KOTAWARINGIN TIMUR, Tribuntujwali.Com
26/5/2026. Oknum Camat Mentaya Hulu, Kabupaten Kotawaringin Timur (Kotim), diduga tidak netral dan memihak kepada perusahaan perkebunan kelapa sawit, PT Tapian Nadenggan, saat aksi demonstrasi yang digelar oleh Kesatuan Masyarakat Hukum Adat (KMHA) Dayak Kalimantan Tengah (Kalteng).
Dugaan ketidaknetralan ini mencuat setelah camat mengeluarkan pernyataan (statement) yang meminta kedua belah pihak yang bersengketa dalam konflik agraria tersebut untuk tidak melakukan tindakan apa pun di lokasi lahan.
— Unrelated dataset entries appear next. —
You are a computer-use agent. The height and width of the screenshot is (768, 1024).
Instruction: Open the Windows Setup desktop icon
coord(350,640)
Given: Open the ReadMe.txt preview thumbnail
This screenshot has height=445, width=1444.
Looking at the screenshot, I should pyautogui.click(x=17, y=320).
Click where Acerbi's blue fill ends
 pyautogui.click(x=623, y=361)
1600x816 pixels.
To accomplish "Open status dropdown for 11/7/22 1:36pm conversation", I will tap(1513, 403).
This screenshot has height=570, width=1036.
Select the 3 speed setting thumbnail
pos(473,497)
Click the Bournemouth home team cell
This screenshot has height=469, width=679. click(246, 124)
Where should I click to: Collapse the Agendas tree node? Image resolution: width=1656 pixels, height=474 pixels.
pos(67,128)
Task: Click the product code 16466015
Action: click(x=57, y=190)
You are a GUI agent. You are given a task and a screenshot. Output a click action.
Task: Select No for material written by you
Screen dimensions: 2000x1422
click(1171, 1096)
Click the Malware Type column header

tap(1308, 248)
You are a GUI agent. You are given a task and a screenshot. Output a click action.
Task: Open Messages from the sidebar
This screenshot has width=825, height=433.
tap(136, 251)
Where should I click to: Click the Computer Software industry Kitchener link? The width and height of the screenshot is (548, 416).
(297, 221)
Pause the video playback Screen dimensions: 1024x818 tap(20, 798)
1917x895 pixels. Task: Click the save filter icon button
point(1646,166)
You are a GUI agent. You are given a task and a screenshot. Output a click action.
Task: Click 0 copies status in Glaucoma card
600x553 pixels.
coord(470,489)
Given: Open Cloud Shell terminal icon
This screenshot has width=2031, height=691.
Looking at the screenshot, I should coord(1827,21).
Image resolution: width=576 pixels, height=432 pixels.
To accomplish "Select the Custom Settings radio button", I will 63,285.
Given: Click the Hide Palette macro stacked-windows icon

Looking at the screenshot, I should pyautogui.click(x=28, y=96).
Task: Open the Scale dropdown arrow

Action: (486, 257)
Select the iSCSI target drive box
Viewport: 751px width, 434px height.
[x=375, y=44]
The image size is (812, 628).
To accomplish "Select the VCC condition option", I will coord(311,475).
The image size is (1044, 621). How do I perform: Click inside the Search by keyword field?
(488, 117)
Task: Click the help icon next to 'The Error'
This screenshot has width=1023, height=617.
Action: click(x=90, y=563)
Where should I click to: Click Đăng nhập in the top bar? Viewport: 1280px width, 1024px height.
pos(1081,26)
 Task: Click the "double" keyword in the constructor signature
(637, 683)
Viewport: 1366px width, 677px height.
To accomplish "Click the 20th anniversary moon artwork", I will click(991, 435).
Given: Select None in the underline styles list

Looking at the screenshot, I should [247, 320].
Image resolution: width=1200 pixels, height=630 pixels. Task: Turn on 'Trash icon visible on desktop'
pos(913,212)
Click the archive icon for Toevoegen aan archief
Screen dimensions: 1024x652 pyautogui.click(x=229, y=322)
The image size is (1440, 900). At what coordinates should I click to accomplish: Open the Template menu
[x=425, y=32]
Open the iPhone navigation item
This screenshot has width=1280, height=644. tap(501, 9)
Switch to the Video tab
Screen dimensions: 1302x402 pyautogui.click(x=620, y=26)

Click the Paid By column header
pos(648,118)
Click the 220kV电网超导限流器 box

Hal tersebut disampaikan oleh salah satu peserta aksi yang meminta identitasnya dirahasiakan demi keamanan. Menurut sumber tersebut, pernyataan camat dinilai mencederai perjuangan warga. Warga merasa penguasaan lahan sengketa yang telah mereka lakukan selama tujuh bulan terakhir menjadi sia-sia dan tidak dihargai oleh pihak pemerintah kecamatan. Selain pernyataannya yang dinilai kontroversial, kehadiran camat dalam aksi demonstrasi tersebut juga dianggap janggal oleh massa aksi."Selama ini, surat-menyurat terkait dugaan pelanggaran hukum operasional PT Tapian Nadenggan yang dilaporkan oleh Masyarakat Adat Dayak tidak pernah mendapatkan tindak lanjut yang jelas dari camat," ujar sumber
Tersebut menambahkan.Ia menegaskan bahwa sebagai pejabat publik, camat seharusnya lebih berhati-hati dalam memberikan pernyataan di tengah situasi konflik agar tidak menimbulkan salah tafsir atau memicu ketegangan yang lebih besar di antara pihak yang bersengketa.Sebagai bentuk kekecewaan, perwakilan massa aksi mendesak ketegasan dari pimpinan daerah atas sikap tidak netral ASN tersebut.
"Saya meminta kepada Bupati Kotawaringin Timur agar segera mengevaluasi kinerja yang bersangkutan, serta mempertimbangkan opsi mutasi atau menonaktifkan (non-job) oknum camat ini," pungkasnya.